Beyond the Basics topics (see "Patient education: Medications for angina (Beyond the Basics)" and "Patient education: Angina treatment — medical versus interventional therapy (Beyond the Basics)")

SUMMARY AND RECOMMENDATIONS

Indications for coronary artery revascularization

Patients in whom maximal medical therapy has not satisfactorily improved anginal symptoms or who are intolerant of medical therapy. (See 'Relief of angina' above.)

Patients with high-risk anatomy that has an evidence-based survival benefit, including left main or left main equivalent disease and three-vessel coronary artery disease, particularly with a reduced left ventricular ejection fraction (usually <40 percent and selected patients with intermediate-risk criteria on noninvasive testing, regardless of anginal severity). (See 'Indications' above and 'Severity of coronary artery disease' above.)

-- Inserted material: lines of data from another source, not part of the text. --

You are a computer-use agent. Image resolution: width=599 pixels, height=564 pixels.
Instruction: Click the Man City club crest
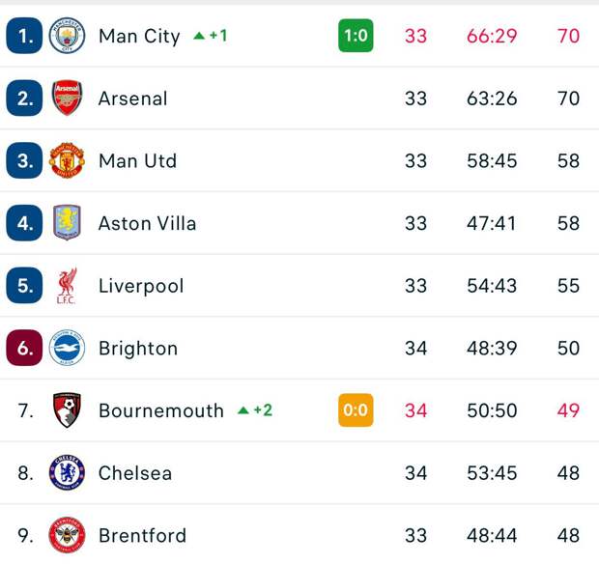(x=67, y=36)
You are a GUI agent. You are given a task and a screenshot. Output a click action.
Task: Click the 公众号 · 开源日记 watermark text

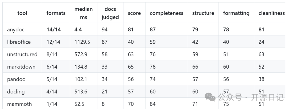[x=251, y=97]

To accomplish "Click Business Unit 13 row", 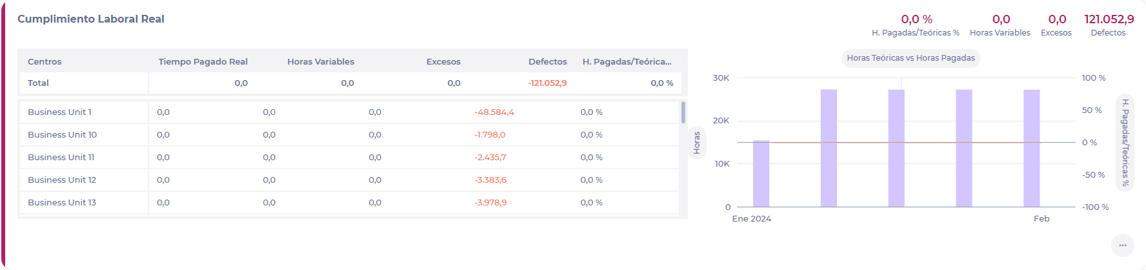I will (62, 203).
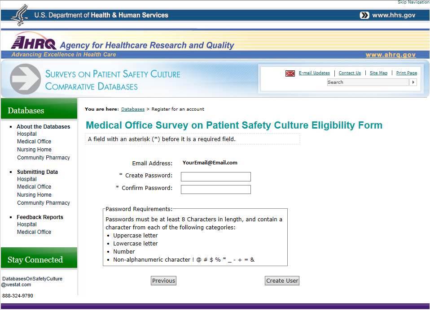The height and width of the screenshot is (310, 430).
Task: Visit the www.ahrq.gov link
Action: tap(391, 55)
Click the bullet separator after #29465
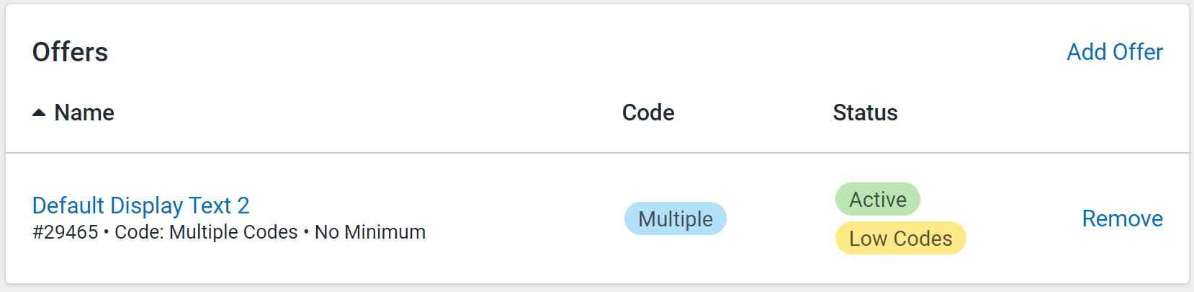 click(107, 233)
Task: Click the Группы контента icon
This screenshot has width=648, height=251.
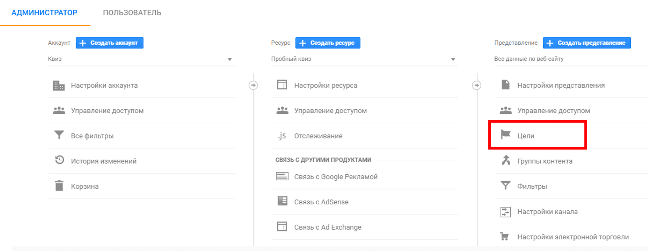Action: point(506,160)
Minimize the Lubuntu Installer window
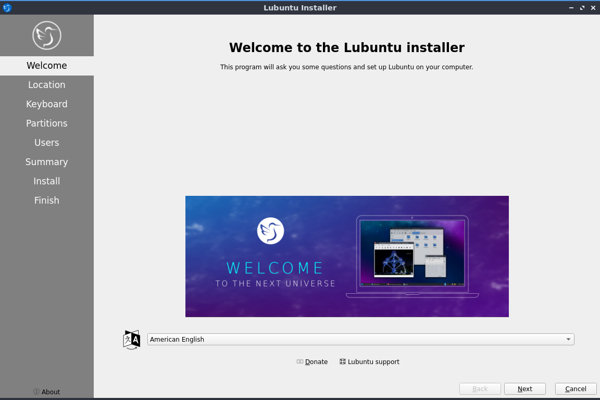The image size is (600, 400). coord(571,8)
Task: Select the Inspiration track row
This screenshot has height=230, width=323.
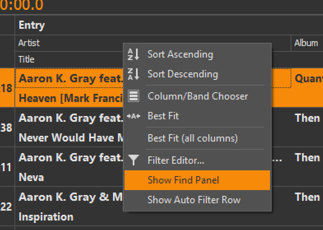Action: (x=46, y=216)
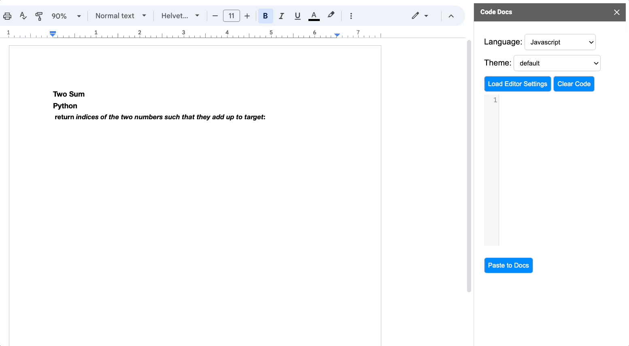
Task: Expand the Language Javascript selector
Action: coord(560,42)
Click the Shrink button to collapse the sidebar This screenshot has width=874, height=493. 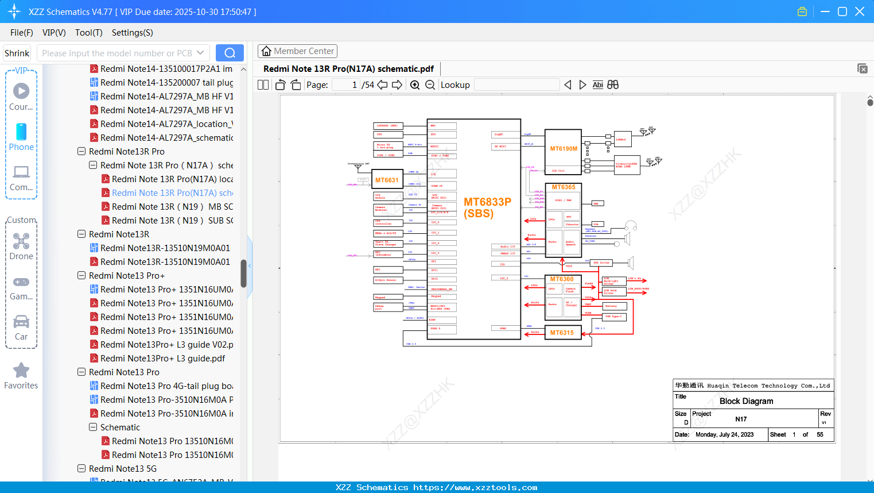pyautogui.click(x=17, y=52)
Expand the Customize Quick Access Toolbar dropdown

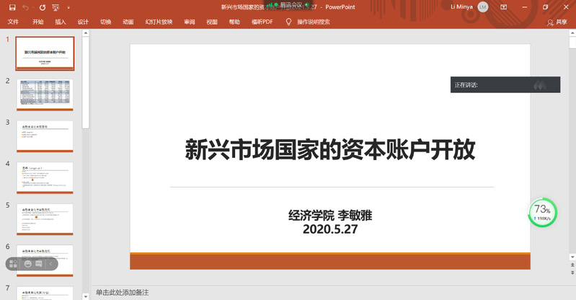click(68, 7)
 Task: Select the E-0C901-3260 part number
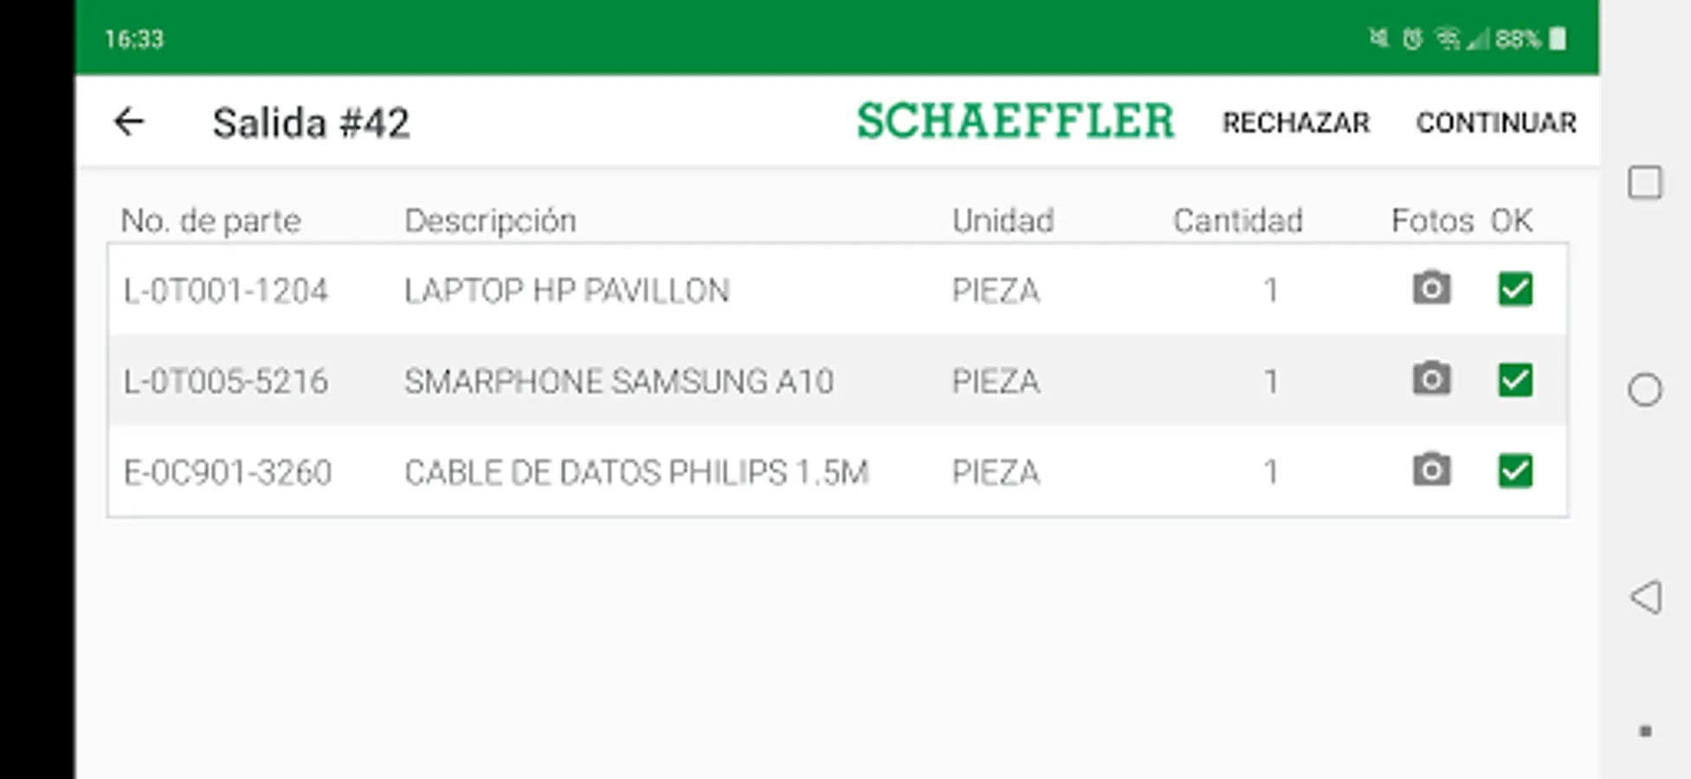coord(228,473)
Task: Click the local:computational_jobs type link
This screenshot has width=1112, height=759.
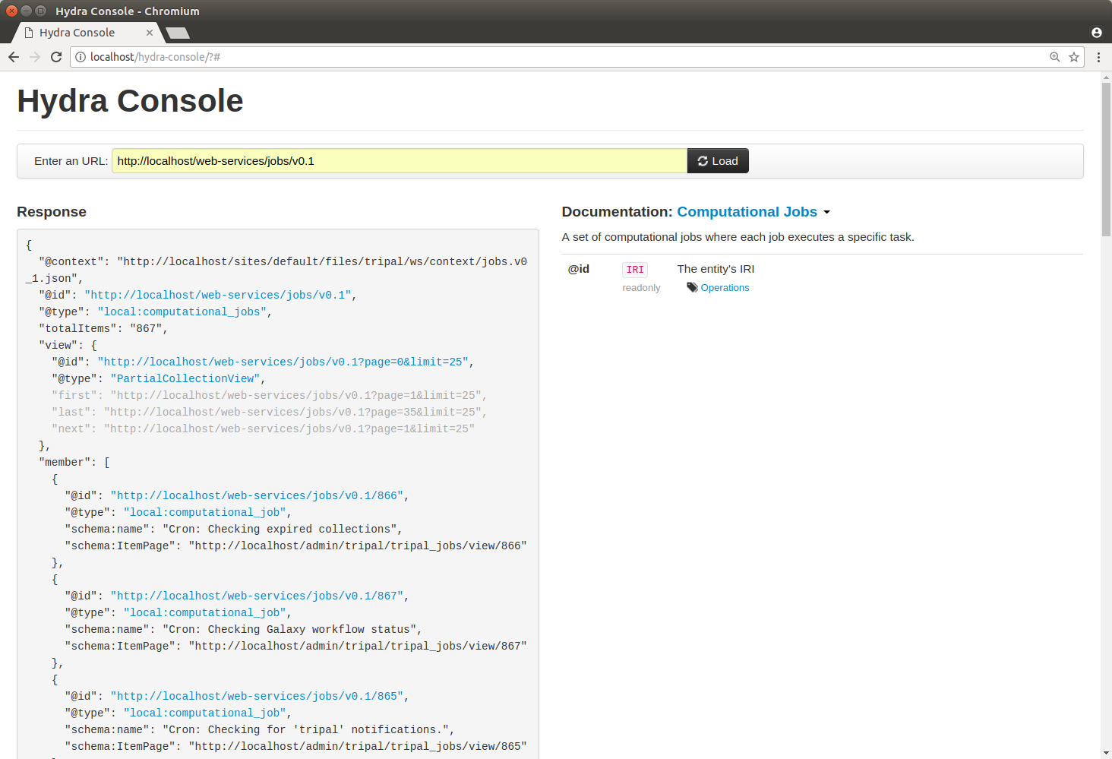Action: pyautogui.click(x=182, y=312)
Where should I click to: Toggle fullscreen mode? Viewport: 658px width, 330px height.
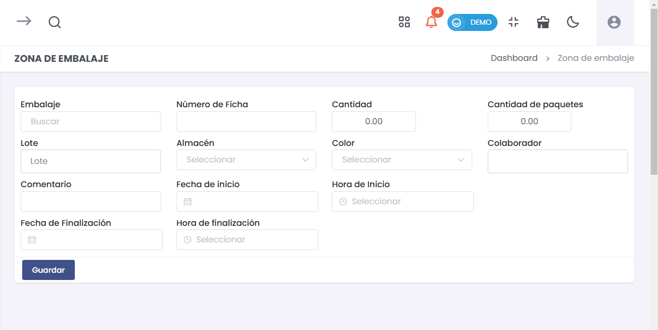coord(513,22)
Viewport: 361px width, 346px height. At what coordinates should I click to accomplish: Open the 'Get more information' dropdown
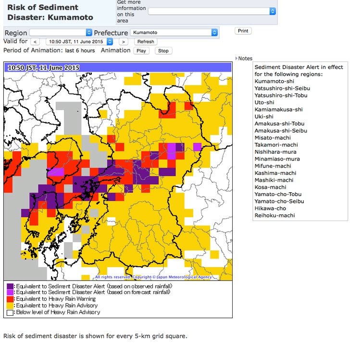(x=212, y=11)
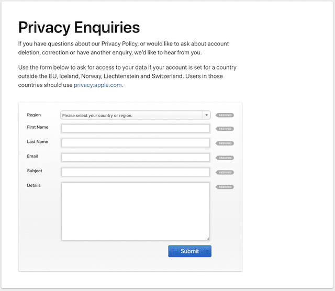Click the Details label text
The image size is (335, 291).
coord(34,185)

In other patients with stable angina, we pursue medical therapy and lifestyle changes rather than immediate revascularization plus medical therapy.

Other considerations

Patient preference – Some patients may prefer revascularization even if they do not have a definite indication. We favor a team-based approach and shared decision-making in these cases.

Severe coronary artery disease – Among patients with more severe coronary artery disease who do not meet criteria for revascularization with coronary artery bypass graft surgery (CABG), there is some evidence that outcomes are better with percutaneous coronary intervention (PCI) than optimal medical therapy.

Reduced left ventricular systolic function – The role of revascularization in patients with ischemic cardiomyopathy is discussed separately. (See "Treatment of ischemic cardiomyopathy".)

Patients with diabetes – While the indications for revascularization are similar for patients with and without diabetes, there is evidence to prefer CABG to PCI in those with multivessel disease. This issue is discussed separately. (See "Coronary artery revascularization in stable patients with diabetes mellitus", section on 'PCI versus CABG'.)

Advanced chronic kidney disease – Coronary artery revascularization for stable angina in patients with advanced chronic kidney disease (CKD) may not lead to reduction in cardiac events or angina symptoms. (See 'Advanced chronic kidney disease' above.)

ACKNOWLEDGMENT — The UpToDate editorial staff thank Dr. Julian M. Aroesty for his contributions as an author to prior versions of this topic review.